Enumere todas as nulidades e vícios que, no acórdão abaixo, o recorrente aponta à sentença recorrida.

## Texto de leitura
════════
Acórdão nº 0840473 de Court of Appeal of Porto (Portugal), 02 de Julho de 2008

Data02 Julho 2008
ÓrgãoCourt of Appeal of Porto (Portugal)

Tribunal da Relação do Porto 4ª secção (2ª secção criminal) Proc. nº 473/08-4 Acordam em conferência no Tribunal da Relação do Porto: I - RELATÓRIO: Nos autos de processo comum n º .../04.0GBSTS, do .º Juízo Criminal do Tribunal Judicial de Santo Tirso, após julgamento com documentação da prova produzida em audiência, foi proferida sentença em que se decidiu nos seguintes termos: (...) Pelo exposto, decide-se condenar o arguido B.........., pela prática de um crime de condução perigosa de veículo rodoviário, p. e p. nos termos das disposições conjugadas dos artigos 69°, n° 1, a), e 291°, nos 1, a), e 2, e, por remissão do artigo 294°, n° 3, do artigo 285°, este último com referência ao artigo 144°, b), c) e d), todos do Código Penal., na pena de 7 (sete) meses de prisão, suspensa na sua execução por 1 (um) ano, subordinada à entrega pelo arguido à APAV, no prazo da suspensão, de contribuição monetária no valor de €2.000, e na pena acessória de inibição de conduzir veículos com motor pelo período de 10 (dez) meses, nos termos do disposto pelo art. 69.º, nº1, al. a), do referido diploma.

(...).

Inconformado com esta decisão, dela recorre o arguido B.........., retirando da respectiva motivação as seguintes conclusões: 1 - O recorrente não se conforma com a sentença proferida nos presentes autos e entende que a mesma se acha enferma de várias nulidades e vícios. São eles os seguintes: a) a nulidade da sentença, nos termos do art. 379º, nº 1, al. b), com referência ao disposto no art. 358º; b) a nulidade da sentença, ainda, por inobservância da fundamentação devida nos termos do art. 374º, nº 2 do CPP; c) a nulidade da sentença decorrente da falta de explicitação da não valoração de alguns meios de prova; d) vícios da sentença, que decorrem do texto da própria decisão recorrida, resultantes de contradição entre factos provados e entre estes e a sua fundamentação, que consubstanciam erro de julgamento e por isso, determinantes da almejada alteração de alguns pontos da matéria de facto por via da renovação da prova, ou quando não assim, do reenvio do processo para novo julgamento - art.s 410º, nº 2 al. b) e 430º do CPP.
════════
## Dados recolhidos
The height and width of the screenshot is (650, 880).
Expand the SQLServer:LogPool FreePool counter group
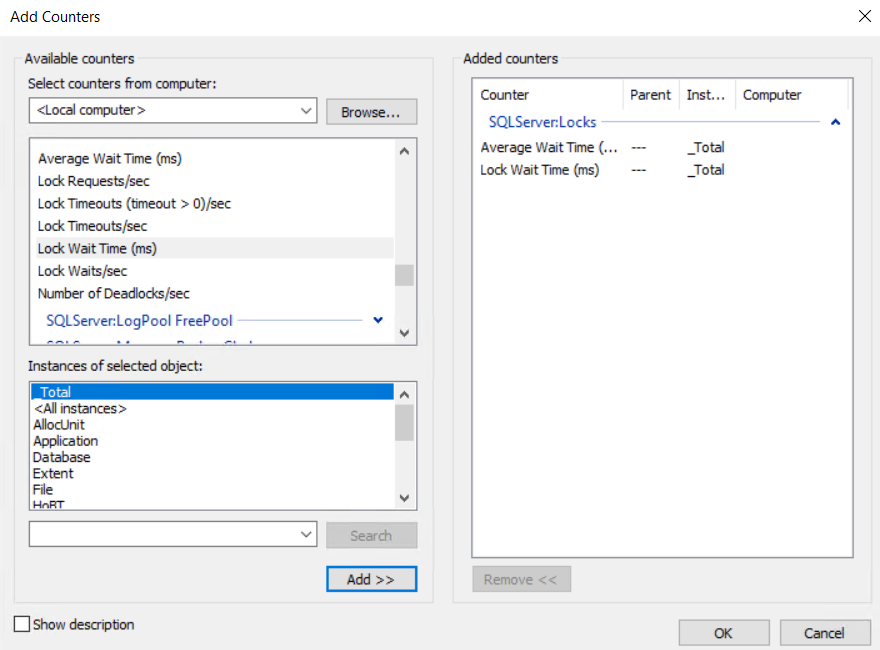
════════
## Resultado do exercício
- Nulidade da sentença, nos termos do art. 379º, nº 1, al. b), com referência ao disposto no art. 358º.
- Nulidade da sentença por inobservância da fundamentação devida nos termos do art. 374º, nº 2 do CPP.
- Nulidade da sentença decorrente da falta de explicitação da não valoração de alguns meios de prova.
- Vícios da sentença resultantes de contradição entre factos provados e entre estes e a sua fundamentação (art.s 410º, nº 2 al. b) e 430º do CPP).